Excerpt from The PC Pioneers
On this day in 1941, Vic Hayes was born, he developed WaveLAN as an alternative to Ethernet, and this later for his development of the Wi-Fi standard earned the sobriquet the ‘father of Wi-Fi’:
What may have appeared as something of an aside later came back to make a major contribution to this market. Vic Hayes was born in Indonesia and lived in the Netherlands. He qualified in electrical engineering in 1961 and at first worked at Friden.
He joined NCR Systems Laboratory in 1974 to investigate standards for connecting stockbroker users of NCR terminals. Hayes established a series of protocols for a wireless system for cashiers, one of these being how an email might be handled wirelessly. This early work resulted in WaveLAN, a wireless alternative to Ethernet.
Hayes then turned his attention fully to WLANs (wireless local area networks). But standardisation was elusive.

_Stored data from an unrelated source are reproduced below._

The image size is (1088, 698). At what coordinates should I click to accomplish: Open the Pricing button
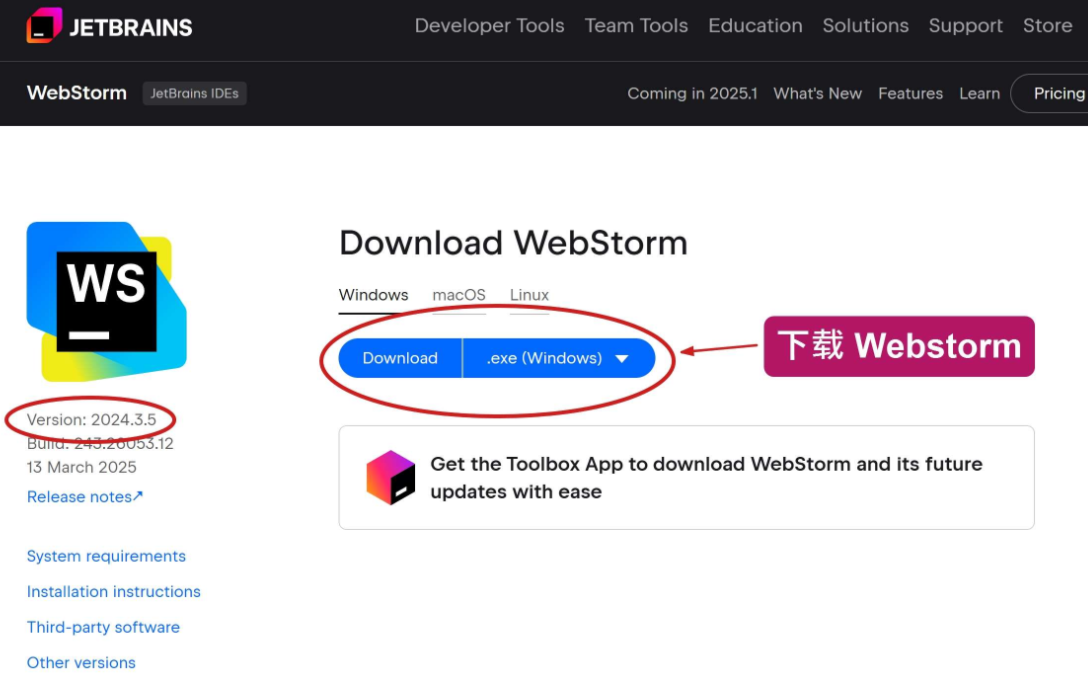click(1051, 93)
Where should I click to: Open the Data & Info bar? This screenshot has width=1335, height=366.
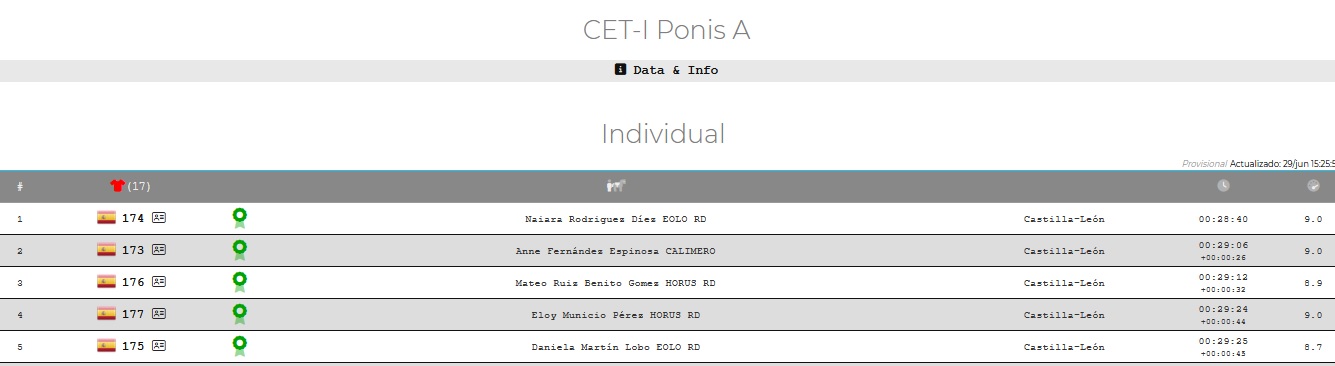(x=667, y=70)
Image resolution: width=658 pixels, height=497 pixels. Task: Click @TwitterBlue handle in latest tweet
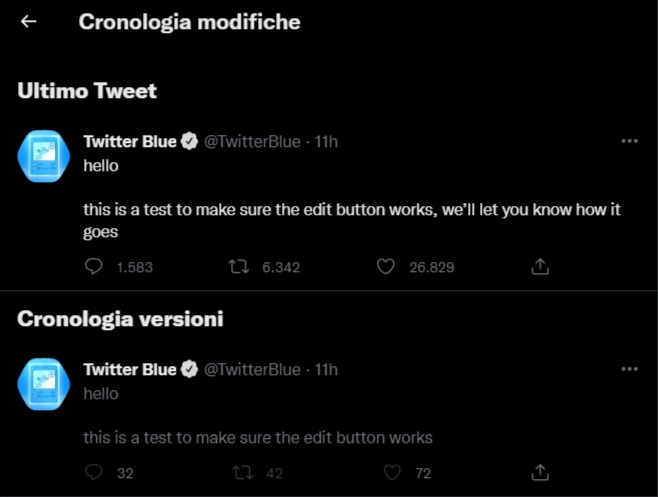[x=252, y=142]
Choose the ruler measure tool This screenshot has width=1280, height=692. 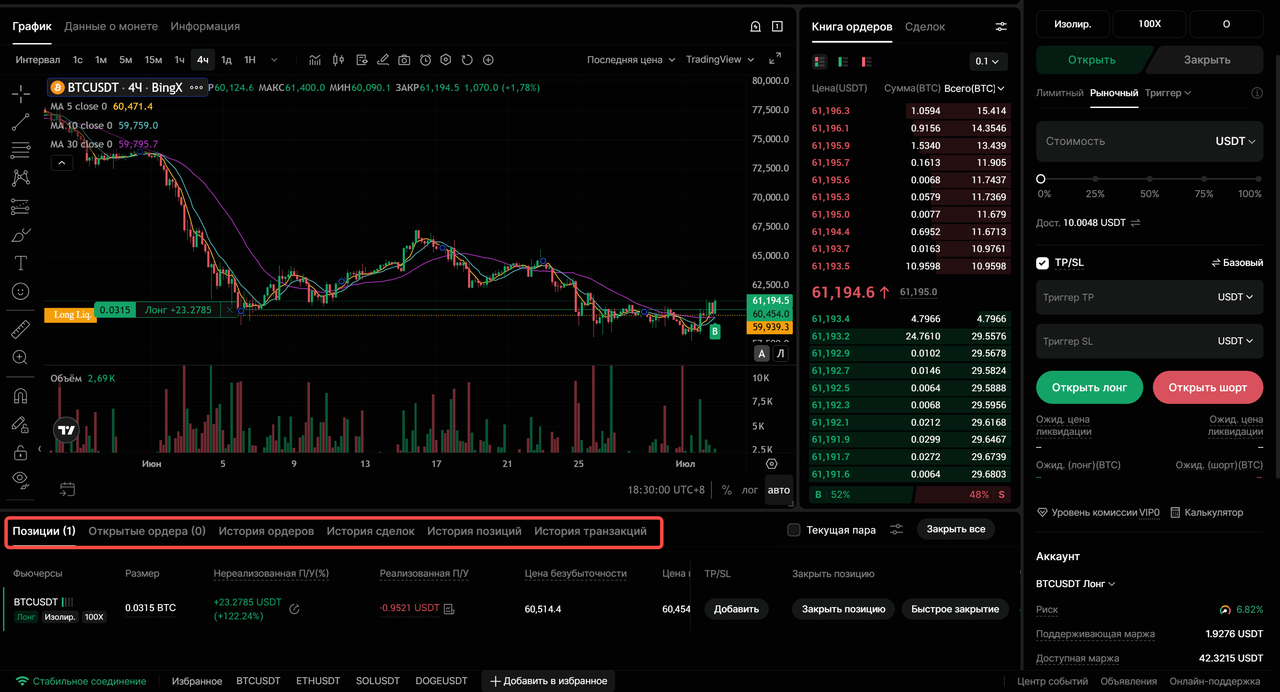[21, 329]
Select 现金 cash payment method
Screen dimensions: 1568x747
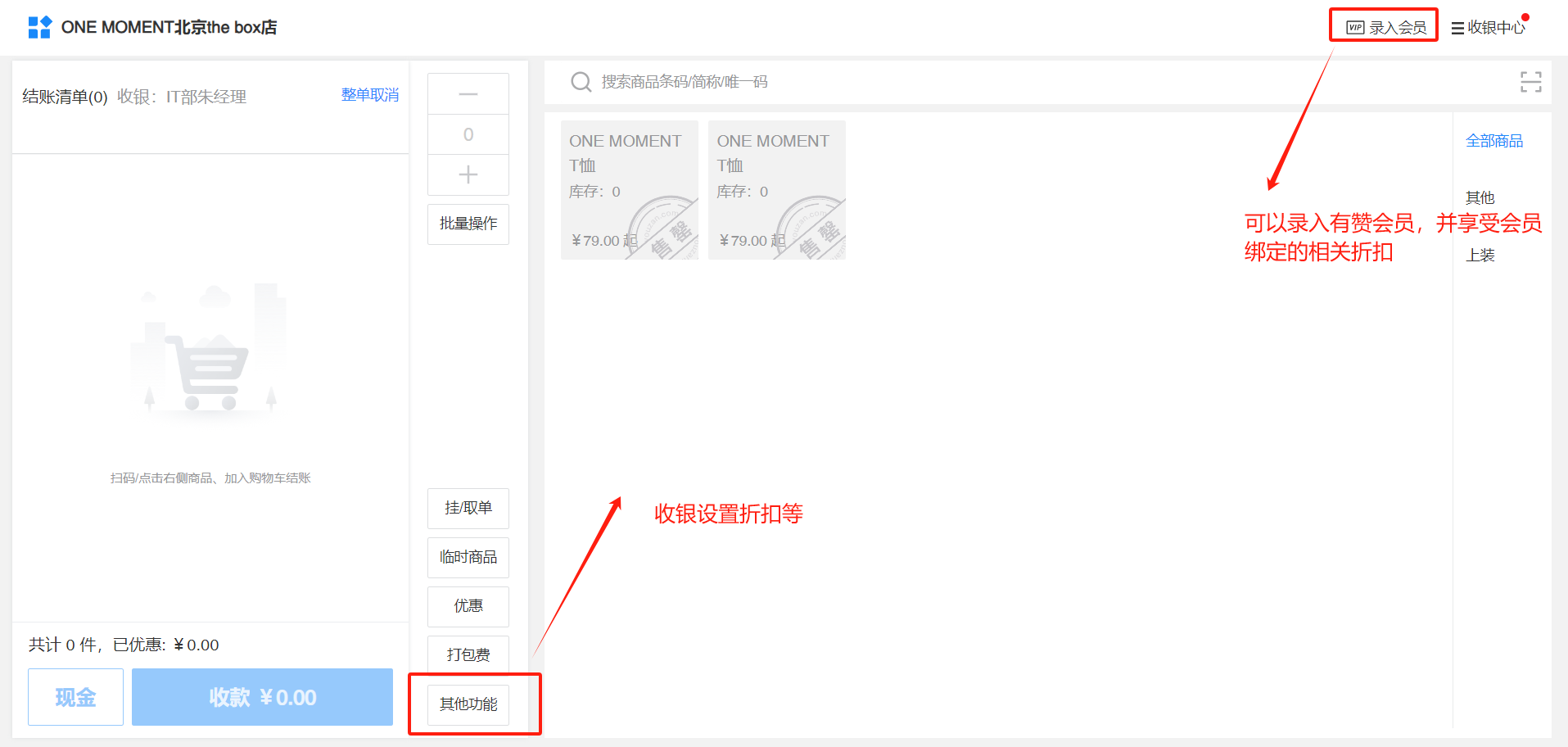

Progress was only achieved after Hayes was appointed in 1990 to chair the IEEE (Institute of Electrical & Electronics Engineers) standards committee.
Hayes gathered experts from around the industry and they thrashed out the WLAN standard by 1996. Formally known as 802.11 it was popularised as Wi-Fi, and Hayes is considered to be the ‘father of Wi-Fi’. Wi-Fi itself stood for wireless fidelity.
The service is also defined to allow phone calls though this has not been broadly implemented.
Hayes went on to become a senior research fellow at the Delft University of Technology.